マウステープ活用術(鼻呼吸のススメ)

歯周病対策にマウステープ

歯周病や歯肉炎の予防、対策といえば何が思い浮かびますか?
丁寧な歯磨き、定期受診、はとても大切ですが「口呼吸をしない」という対策を挙げる人はほぼ皆無だと思います。
しかし、実はこれが最も単純で有効な方法なんです。

コロナ渦では、感染予防のため私たちはマスク生活を余儀なくされました。マスクをしていると空気の通り道を邪魔
するので、鼻呼吸をしづらくなります。その為、知らず知らずのうちに口呼吸になってしまいます。
現在、マスクを外して生活できるようになっても口呼吸が癖になって習慣化している人が多数みうけられます。

 

口呼吸をすると口の中は乾燥し、唾液が少ない状態になります。そうなると、唾液による殺菌、消毒作用が働きにくくなり歯の表面や歯と歯肉の境目にネバネバしたプラークがつきやすくなります。プラークは細菌の塊で取り除かないとやがて歯石になります。

────────────────────────────────────────

▶ **やるべきこと**
歯周病と口呼吸についての文章を、最後の文の後から書き進めてください。 以下の一覧は使わなくてかまいません。

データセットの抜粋
────────────────────────────────────────

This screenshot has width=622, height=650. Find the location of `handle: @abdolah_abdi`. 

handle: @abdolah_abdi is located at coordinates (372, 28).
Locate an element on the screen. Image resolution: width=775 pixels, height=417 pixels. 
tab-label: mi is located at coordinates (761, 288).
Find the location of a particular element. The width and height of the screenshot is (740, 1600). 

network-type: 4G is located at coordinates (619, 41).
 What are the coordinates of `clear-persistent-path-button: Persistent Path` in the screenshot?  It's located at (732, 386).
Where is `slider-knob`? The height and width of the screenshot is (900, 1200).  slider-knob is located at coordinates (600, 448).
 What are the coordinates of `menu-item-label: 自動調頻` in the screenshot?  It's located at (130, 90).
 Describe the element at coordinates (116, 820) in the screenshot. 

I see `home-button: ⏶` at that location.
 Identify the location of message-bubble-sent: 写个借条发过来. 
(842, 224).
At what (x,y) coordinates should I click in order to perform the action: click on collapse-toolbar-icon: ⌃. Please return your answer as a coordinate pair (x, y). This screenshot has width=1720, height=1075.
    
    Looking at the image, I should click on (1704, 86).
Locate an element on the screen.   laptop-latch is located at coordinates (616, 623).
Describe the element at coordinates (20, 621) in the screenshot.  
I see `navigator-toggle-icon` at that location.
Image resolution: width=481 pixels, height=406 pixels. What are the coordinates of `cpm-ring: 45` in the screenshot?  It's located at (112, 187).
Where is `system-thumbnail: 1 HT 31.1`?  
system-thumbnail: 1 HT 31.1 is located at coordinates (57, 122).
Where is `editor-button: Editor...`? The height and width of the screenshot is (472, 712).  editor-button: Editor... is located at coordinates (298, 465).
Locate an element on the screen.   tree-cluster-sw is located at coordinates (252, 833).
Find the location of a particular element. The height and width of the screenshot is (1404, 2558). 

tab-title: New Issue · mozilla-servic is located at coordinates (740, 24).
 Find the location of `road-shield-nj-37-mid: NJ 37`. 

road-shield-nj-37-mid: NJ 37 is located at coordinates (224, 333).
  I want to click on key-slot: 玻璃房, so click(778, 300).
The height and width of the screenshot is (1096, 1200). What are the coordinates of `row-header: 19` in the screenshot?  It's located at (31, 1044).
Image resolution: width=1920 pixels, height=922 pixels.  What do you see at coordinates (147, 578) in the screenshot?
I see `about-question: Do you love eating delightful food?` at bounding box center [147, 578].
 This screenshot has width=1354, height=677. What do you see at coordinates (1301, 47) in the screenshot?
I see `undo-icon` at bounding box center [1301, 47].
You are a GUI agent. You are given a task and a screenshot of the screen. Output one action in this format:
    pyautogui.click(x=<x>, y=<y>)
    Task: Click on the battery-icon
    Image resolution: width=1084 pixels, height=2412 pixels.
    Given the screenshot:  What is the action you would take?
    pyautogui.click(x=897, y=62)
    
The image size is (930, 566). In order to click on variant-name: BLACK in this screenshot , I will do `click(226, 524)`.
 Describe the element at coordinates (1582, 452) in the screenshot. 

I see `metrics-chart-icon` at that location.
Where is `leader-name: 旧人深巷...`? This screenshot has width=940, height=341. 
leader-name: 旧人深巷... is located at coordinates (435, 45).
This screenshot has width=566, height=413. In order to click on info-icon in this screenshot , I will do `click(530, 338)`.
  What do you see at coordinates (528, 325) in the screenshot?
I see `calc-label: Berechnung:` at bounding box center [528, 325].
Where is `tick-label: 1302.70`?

────────────────────────────────────────

▶ **あなたの回答**
歯石は下の歯の裏側の歯の根元につきやすいのですが、口呼吸があるとそれに加えて唇側の歯の根本にもつきやすくなります。
口呼吸をすると、乾いた空気が直接、前歯の表面に当たり歯石がつきやすくなるからです。歯石は歯ブラシでとることはできないので
歯科医院での治療が必要になります。

結果として、口内には歯周病菌が増殖し歯肉の炎症がが引き起こされます。
下画像1
唇側に歯石の付着 歯肉の腫れあり

 

下画像2
歯肉の腫れ 初期むし歯あり(白濁)

 


口呼吸が習慣化すると、様々な病原体が口から侵入しやすくなります。しかも、口の中は唾液が少なく乾燥しているので病原体は繁殖しやすい環境です。すると、これらを迎え撃つために喉のリンパ(扁桃リンパ組織)に顆粒球という白血球の一種が集まってきます。
しかし、困ったことに顆粒球には病原菌だけでなく、常在菌とも反応する性質があります。常在菌とは、病原性を示さない細菌で、多くの人の
身体に共通して存在します。ビフィズス菌、乳酸菌、ブドウ球菌などで、口腔内にも存在します。
常在菌がいる粘膜に顆粒球が急増すると、激しい反応をおこし化膿性の炎症がおこります。口腔内では、
重度の歯周病がおこりやすく、独特の口臭があります。また、他に全身疾患を持っている場合が多いです。
下画像3
重度歯周病 強い歯肉の腫れ

 

ここまで、歯周病に口呼吸が悪いと説明してきましたが、口呼吸対策はどうしたら良いでしょうか

①起きている時は口を閉じて「鼻呼吸のこころがけ」をしましょう。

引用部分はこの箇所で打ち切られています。